Besides its funding mechanisms in Botswana, the World Bank provides analytical and advisory support.

=== Country Partnership Framework ===
Botswana currently has in place a Country Partnership Framework (CPF) for FY16-FY21. This framework provides a plan for the World Bank to work with Botswana to make a "country driven model more systematic, evidence-based, selective and focused on the bank's goals of ending extreme poverty and increasing shared prosperity." The focus of this framework is on promoting private sector jobs, strengthening assets and supporting effective resource management.

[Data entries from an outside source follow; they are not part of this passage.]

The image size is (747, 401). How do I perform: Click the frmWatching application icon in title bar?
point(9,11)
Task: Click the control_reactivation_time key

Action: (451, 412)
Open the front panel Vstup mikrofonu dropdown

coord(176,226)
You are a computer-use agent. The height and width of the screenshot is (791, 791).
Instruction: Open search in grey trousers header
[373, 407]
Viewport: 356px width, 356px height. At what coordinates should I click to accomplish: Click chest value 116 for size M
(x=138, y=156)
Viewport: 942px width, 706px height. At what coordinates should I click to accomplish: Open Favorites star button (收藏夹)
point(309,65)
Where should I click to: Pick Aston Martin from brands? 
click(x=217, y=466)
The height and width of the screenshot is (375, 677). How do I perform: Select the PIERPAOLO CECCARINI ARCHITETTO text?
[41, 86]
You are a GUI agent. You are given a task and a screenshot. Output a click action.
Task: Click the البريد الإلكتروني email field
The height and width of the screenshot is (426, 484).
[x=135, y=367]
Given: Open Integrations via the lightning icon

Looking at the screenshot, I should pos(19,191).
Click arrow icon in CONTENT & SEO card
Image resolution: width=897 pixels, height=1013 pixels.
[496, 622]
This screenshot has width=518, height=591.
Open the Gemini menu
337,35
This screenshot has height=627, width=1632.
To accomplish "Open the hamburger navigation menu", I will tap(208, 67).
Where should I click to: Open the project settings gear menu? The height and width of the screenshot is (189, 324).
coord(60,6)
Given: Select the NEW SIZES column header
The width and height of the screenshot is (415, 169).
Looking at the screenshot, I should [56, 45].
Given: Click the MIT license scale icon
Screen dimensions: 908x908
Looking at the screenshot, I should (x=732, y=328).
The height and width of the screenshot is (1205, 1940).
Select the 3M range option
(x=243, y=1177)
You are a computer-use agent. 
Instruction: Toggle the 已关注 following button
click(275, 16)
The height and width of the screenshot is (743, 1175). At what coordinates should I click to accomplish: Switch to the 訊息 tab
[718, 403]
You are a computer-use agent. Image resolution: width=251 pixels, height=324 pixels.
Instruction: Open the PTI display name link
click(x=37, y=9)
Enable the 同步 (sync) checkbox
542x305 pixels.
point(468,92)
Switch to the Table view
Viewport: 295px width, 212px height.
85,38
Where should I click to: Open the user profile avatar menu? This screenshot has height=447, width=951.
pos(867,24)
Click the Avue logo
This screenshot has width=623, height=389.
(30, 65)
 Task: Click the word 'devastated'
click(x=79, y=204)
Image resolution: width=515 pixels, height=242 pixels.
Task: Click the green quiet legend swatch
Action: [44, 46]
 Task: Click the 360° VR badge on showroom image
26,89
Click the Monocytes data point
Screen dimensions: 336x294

== Past development projects ==

=== The Botswana National HIV/AIDS Prevention Project ===
During the 2000s, Botswana was experiencing one of the most severe HIV/AIDS epidemics in the world. The government of Botswana declared a state of emergency and sought help from the World Bank. World Bank assistance helped Botswana to transition to a more strategic and sustainable approach. The main focus of this project was to strengthen the National AIDS agency's institutional management and coordination capacity and to finance strategic and innovative HIV/AIDS related prevention. The project ended in 2015 with a total cost of $50 million.

=== The Northern Botswana Human Wildlife Coexistence project ===
Botswana wanted a way to mitigate human and wildlife interventions in several rural communities, especially in Northern Botswana. Through this project, the government of Botswana was able to provide job opportunities in wildlife-based tourism to benefit the conservation of wildlife. This project was introduced in 2009 and ended in 2016. The cost of the project was $20.47 million.